» Problem to work on: Using the records below, reproduce exactly the lines from the one containing "Image resolution: width=1348" through the end, and nothing more; skip the images.

» Data to process:
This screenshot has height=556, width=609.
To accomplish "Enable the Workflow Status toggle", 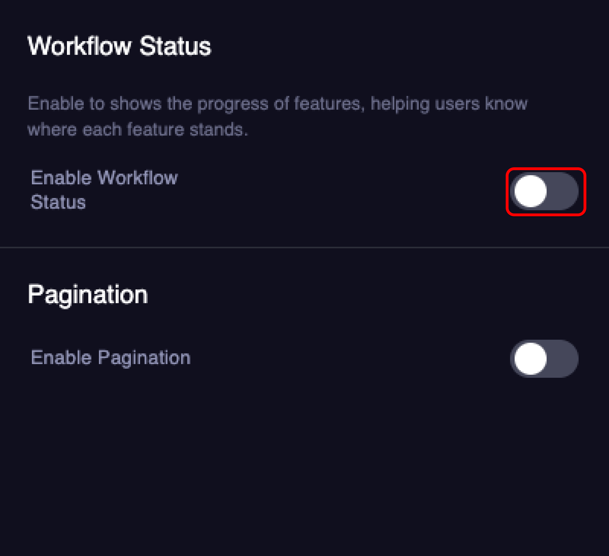I will coord(545,191).
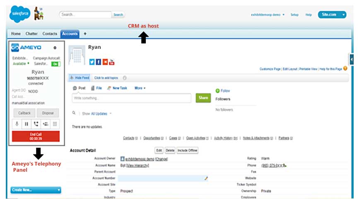Toggle the green On switch in Ameyo panel
This screenshot has height=204, width=364.
[x=56, y=64]
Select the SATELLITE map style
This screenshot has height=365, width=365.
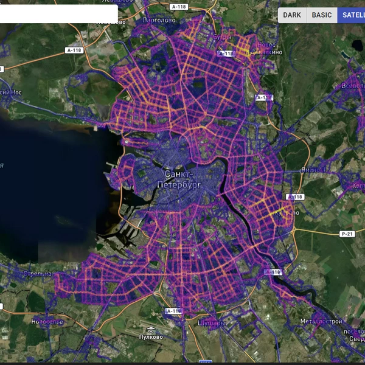tap(351, 15)
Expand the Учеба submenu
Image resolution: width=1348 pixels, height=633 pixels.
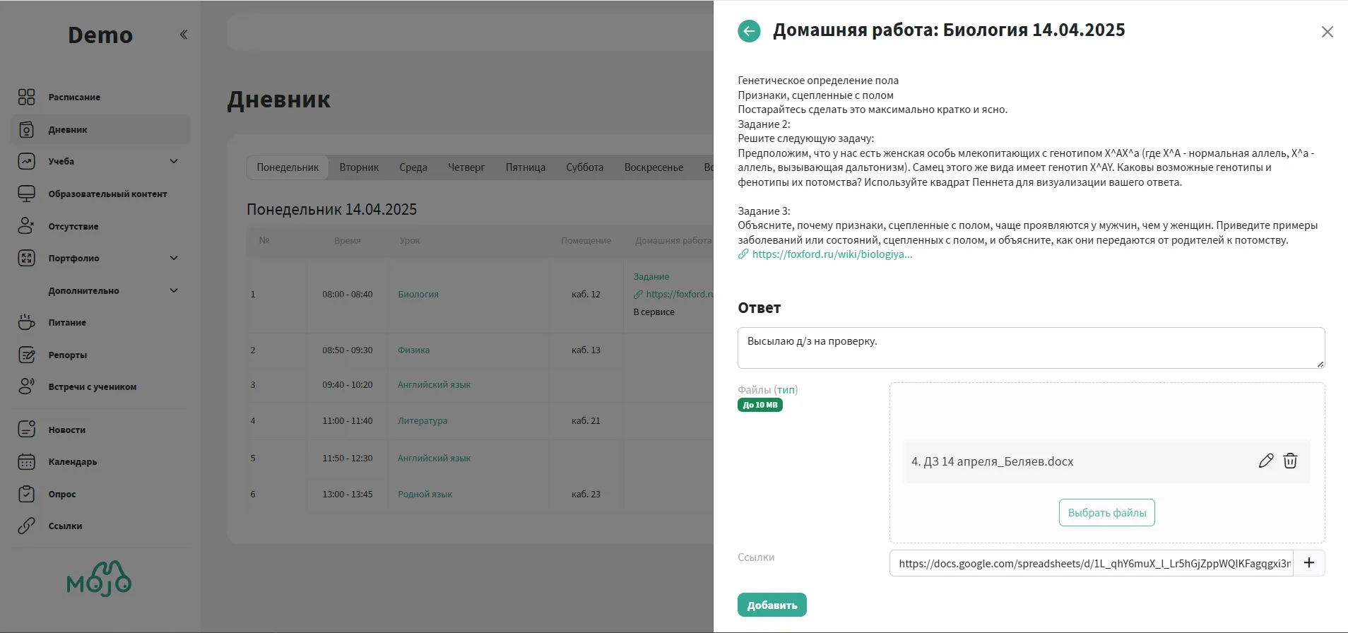point(174,162)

» Task output:
Image resolution: width=1348 pixels, height=633 pixels.
point(174,162)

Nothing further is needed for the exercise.